DATA TO USE.

****

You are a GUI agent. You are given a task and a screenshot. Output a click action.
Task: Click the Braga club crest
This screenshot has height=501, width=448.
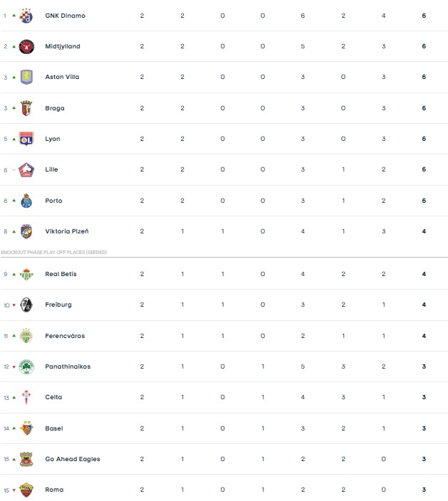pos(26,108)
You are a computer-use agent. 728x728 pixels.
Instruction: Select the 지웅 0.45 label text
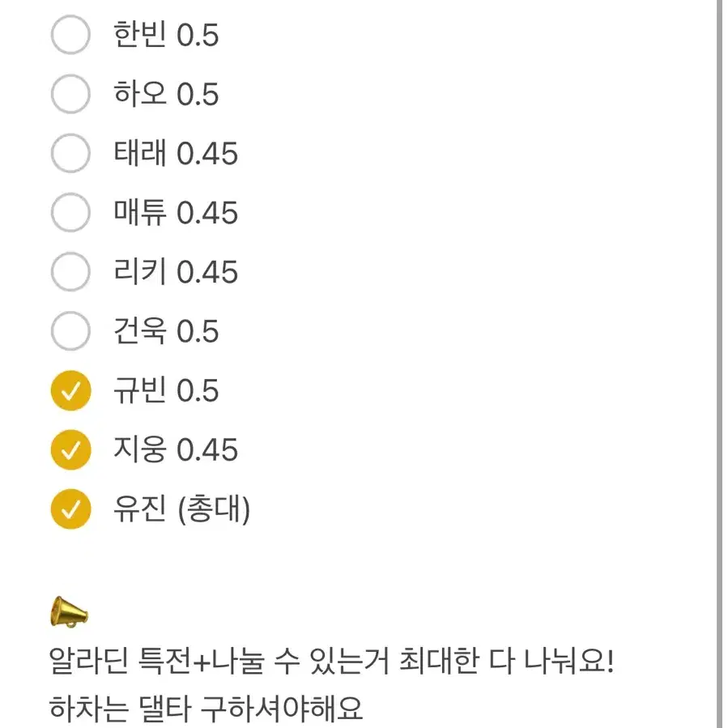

****

Leave out the pictures, then return every line of the data exactly.

ANSWER TO THE EXERCISE.
You are a GUI agent. You are given a task and a screenshot. Output a click action.
Task: Click the Braga club crest
This screenshot has height=501, width=448.
pos(26,108)
You are a computer-use agent. 728x728 pixels.
Instruction: Select the 지웅 0.45 label text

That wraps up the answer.